ラズの父である王はザクセン宰相、ハルマン騎士隊長、警察隊の隊長と話をしていた。ただならぬ緊迫した空気が王宮中に流れていた。
父は首を振り、ザクセンは声を荒らげる。
どちらも己の考えをゆずるつもりがないことは傍目にも明らかである。
王宮はここ数日、市中に広がる革命の足音にざわついている。
セレスも落ち着かないようで、人心つけれるラズの部屋に来ていた。
「お父様とザクセンはあれは何を言い争っているの?」
心配げにセレスがジュードに訊く。
「王さまは奴隷の制度改革を。ザクセン宰相は奴隷の暴動を押さえるために、友好国の援助を訴えています」
「友好国って、、」
「ナミビアとか、アラゴナとかその辺り」
セレスはそれを聞き、一層眉を寄せた。
「すべて、わたしが結婚をお断りしたところだわ!
こんなことなら、アズワールとでも結婚でもしておいた方が良かったかしら」
ラズワードはイライラする妹の手を優しく握った。
「セレスには幸せになってほしいから、そんな自暴自棄なことは言わないで!
結婚するより、落ち着くまでのしばらくの間は別の城か他国に避難でもしている方がよいかも」
セレスは激しい気性そのままに、ラズワードの手を振り払った。
「ばか言わないで。お兄さま。わたしだけが安穏としていられる訳がないでしょう?!わたしはここに残るわ!」
セレスは熱い目でジュードを見据える。
セレスが残る最大の理由は、宰相の息子、ジュードであるのは双子にはまるわかりである。
言葉にしないことまで通じてしまう。
セレスが部屋を出て、二人きりになると、ラズワードはジュードに向かい合った。
「ジュード、セレスと結婚してほしい」
ラズワードがセレスに幸せになってほしいという言葉には嘘はない。
「わたしと結婚するより、セレスさまはもっとよい使い道があります」
ジュードはあくまで冷静である。
「そんな、物のような言い方は嫌だ。
王族だって人を好きになる感情がある。世間では奴隷解放というが、王族にも自由がない。

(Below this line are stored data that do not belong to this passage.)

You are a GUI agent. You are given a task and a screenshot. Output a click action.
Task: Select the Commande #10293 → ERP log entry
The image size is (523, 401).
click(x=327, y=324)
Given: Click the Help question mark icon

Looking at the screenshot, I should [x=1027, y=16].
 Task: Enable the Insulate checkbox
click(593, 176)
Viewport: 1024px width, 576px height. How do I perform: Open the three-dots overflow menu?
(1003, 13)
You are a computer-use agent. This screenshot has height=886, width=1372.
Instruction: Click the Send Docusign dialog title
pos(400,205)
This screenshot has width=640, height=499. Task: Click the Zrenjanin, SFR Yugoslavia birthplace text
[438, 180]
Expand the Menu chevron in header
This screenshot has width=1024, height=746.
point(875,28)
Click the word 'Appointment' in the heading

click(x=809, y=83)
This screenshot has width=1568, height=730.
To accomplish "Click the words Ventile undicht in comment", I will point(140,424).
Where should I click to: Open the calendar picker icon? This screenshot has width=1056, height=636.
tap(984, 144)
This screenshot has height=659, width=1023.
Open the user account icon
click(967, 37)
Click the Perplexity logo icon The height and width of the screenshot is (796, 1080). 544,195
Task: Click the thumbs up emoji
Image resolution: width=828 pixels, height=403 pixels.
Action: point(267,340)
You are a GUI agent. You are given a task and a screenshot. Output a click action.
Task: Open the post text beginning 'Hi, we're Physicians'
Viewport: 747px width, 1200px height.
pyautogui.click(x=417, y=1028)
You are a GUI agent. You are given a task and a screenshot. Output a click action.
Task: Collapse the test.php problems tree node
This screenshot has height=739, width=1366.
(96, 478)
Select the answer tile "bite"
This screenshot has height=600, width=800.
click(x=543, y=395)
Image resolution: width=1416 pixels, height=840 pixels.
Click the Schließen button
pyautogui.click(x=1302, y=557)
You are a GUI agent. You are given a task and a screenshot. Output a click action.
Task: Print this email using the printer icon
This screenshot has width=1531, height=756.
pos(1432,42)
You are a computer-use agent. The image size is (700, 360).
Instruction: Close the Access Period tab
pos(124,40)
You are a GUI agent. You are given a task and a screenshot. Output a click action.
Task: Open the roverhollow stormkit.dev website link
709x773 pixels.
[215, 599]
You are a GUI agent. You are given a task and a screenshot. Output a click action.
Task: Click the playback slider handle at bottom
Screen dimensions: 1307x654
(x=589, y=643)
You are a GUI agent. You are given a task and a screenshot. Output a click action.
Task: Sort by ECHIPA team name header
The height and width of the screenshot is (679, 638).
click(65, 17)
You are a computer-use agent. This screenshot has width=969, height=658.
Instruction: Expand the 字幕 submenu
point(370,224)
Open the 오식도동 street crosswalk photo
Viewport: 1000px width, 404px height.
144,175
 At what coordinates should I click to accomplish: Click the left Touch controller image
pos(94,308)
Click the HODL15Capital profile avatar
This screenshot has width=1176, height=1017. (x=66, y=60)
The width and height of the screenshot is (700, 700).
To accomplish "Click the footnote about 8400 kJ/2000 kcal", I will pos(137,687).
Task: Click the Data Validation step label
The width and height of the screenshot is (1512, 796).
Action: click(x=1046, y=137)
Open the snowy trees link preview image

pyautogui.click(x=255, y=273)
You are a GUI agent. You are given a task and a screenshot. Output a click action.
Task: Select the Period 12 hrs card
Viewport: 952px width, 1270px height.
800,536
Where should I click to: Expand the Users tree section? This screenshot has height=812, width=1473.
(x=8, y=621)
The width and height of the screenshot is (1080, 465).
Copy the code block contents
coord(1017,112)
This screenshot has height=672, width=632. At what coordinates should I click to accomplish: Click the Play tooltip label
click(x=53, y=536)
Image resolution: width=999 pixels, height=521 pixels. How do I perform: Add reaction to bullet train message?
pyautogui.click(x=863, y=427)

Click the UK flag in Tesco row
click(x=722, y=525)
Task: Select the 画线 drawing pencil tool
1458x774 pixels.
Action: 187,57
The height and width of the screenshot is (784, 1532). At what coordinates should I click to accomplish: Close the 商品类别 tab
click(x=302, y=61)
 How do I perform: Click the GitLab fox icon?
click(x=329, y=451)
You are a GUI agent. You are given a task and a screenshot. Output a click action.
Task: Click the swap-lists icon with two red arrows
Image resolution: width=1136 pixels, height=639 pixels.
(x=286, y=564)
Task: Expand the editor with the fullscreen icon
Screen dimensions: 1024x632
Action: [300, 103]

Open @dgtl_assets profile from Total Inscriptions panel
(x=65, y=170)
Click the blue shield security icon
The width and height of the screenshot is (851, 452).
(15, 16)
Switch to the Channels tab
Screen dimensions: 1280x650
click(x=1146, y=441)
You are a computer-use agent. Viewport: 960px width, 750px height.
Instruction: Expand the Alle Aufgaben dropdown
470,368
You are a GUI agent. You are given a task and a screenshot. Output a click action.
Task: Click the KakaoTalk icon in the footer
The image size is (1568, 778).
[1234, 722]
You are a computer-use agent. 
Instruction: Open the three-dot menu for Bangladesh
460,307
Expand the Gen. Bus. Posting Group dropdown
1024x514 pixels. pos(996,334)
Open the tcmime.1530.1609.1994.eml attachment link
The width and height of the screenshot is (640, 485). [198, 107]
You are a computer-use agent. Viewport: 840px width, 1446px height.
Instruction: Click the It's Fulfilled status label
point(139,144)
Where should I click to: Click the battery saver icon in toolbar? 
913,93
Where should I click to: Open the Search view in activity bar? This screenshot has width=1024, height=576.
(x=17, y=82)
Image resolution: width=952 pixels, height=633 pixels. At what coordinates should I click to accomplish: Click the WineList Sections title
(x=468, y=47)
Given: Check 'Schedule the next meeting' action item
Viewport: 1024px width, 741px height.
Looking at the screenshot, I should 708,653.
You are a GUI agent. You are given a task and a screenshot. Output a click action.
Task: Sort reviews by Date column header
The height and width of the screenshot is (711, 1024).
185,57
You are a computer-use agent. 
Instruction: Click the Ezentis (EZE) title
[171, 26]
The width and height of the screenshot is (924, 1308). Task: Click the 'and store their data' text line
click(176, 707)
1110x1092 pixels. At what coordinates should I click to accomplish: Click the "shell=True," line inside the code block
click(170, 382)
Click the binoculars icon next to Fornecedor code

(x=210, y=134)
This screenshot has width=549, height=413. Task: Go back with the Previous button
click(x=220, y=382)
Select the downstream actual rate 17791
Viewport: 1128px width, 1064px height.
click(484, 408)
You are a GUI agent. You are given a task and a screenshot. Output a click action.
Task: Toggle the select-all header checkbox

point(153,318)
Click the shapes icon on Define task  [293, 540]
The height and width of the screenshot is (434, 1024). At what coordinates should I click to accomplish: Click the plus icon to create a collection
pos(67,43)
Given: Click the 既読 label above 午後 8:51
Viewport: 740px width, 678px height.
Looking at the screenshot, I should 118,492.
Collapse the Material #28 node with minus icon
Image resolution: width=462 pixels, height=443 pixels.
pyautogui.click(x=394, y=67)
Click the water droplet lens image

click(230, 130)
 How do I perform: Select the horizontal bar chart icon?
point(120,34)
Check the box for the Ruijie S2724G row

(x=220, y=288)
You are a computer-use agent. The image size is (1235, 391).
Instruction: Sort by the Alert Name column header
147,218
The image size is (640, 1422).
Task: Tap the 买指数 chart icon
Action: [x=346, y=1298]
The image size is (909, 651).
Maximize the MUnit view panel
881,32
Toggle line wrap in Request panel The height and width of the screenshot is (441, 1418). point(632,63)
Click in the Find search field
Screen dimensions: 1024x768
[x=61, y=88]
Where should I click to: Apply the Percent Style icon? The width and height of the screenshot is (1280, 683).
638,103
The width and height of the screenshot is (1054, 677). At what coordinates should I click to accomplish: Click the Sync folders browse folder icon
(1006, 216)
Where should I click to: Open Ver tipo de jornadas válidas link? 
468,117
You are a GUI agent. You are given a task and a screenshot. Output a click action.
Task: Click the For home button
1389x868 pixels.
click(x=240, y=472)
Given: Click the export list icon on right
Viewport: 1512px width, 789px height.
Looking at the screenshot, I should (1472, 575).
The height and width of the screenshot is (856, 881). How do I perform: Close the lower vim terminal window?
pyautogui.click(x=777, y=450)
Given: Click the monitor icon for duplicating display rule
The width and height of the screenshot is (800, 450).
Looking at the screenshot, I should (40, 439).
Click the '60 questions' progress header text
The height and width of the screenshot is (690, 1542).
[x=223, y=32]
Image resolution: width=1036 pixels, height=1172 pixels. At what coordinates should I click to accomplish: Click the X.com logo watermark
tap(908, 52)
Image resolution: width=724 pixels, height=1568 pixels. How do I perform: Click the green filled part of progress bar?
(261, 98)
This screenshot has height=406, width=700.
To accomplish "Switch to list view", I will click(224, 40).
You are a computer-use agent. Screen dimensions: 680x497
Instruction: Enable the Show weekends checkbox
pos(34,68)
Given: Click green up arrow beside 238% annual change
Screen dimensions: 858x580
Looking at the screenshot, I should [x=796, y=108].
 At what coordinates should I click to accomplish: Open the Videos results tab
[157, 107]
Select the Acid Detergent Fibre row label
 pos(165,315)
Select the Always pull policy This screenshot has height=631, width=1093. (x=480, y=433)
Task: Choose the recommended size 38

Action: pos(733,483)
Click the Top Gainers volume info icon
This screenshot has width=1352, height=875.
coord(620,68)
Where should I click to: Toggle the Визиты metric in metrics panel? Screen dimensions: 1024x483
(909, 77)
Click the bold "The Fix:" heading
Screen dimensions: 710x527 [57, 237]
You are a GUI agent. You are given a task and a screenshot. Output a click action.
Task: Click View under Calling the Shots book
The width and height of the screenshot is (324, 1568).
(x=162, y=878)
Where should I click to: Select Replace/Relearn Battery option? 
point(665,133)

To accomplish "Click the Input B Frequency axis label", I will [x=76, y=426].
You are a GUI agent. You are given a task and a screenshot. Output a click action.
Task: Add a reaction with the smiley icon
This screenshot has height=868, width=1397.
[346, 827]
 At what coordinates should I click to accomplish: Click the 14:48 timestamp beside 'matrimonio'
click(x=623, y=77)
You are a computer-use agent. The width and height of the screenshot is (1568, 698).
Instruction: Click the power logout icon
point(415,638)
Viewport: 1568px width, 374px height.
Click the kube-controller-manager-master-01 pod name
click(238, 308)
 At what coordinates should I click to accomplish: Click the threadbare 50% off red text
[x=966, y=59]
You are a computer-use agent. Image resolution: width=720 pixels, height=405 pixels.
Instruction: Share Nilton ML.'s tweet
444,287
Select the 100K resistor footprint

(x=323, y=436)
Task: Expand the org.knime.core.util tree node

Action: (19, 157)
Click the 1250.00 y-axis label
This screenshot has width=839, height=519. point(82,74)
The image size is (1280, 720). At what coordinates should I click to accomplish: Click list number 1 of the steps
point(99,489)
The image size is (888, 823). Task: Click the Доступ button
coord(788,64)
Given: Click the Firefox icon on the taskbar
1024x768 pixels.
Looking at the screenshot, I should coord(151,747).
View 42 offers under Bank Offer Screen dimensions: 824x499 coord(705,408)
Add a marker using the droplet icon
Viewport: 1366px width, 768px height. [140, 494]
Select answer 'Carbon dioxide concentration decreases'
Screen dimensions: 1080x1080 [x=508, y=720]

結局は、どこの誰に生まれても自由などないのではと思わない?」
ラズワードはジュードに探るような目を向ける。
ジュードも自分の役割に縛られて叶えられないものを抱えているのではないだろうかと思う。
「あなたはセレスが好きなんでしょう?」
それを聞くやいなやジュードは固まった。
「わたしがいつ、セレスさまが好きだと言いましたか?」
彼に似合わない激しい物言いがかえってくる。ラズは慌てた。
「え?てっきり、あなたのセレスを見る目が優しいので、セレスのことが好きなんだと思っていた、、、」
ジュードが好きなのは、王子としての形容詞としてはいかがなものかとは思うが、勝ち気か感情が全面に押し出されているセレスよりも、花のようなたおやかな心優しいラズワードの方である。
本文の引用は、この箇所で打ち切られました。